**Assignment**. Output should begin at the line holding "This screenshot has height=641, width=1024." and end at the last line of the entries; print those lines verbatim and no others.

**Extracted data**.
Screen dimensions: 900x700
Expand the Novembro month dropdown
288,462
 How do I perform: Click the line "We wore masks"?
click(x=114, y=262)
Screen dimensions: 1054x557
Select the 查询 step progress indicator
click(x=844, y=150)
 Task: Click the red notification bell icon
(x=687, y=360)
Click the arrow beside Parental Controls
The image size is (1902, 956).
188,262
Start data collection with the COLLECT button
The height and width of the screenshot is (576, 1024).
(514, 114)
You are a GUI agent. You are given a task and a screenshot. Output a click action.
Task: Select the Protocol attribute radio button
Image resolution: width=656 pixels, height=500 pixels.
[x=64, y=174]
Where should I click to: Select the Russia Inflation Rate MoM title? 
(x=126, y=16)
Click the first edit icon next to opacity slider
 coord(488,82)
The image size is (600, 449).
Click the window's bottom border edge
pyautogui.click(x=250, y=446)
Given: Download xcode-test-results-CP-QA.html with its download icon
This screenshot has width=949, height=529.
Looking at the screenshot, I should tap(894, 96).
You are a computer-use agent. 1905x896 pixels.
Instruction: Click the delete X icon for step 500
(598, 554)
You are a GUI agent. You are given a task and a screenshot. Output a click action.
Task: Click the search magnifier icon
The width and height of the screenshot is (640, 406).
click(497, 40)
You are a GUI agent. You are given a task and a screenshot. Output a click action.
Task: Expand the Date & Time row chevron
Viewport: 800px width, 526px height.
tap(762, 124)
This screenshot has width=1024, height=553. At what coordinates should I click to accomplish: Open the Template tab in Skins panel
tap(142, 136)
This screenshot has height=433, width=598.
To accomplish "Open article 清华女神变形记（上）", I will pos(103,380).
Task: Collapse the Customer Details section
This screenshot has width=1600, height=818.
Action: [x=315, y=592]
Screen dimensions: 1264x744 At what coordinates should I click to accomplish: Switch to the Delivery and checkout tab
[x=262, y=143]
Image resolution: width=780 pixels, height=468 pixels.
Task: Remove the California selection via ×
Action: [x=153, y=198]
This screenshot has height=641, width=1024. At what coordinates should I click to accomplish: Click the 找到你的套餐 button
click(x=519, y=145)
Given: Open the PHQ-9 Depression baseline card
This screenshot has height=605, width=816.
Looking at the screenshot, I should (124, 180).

**Response to this task**.
This screenshot has height=641, width=1024. At what coordinates should I click to accomplish: Click the 找到你的套餐 button
click(x=519, y=145)
Given: Open the PHQ-9 Depression baseline card
This screenshot has height=605, width=816.
Looking at the screenshot, I should (124, 180).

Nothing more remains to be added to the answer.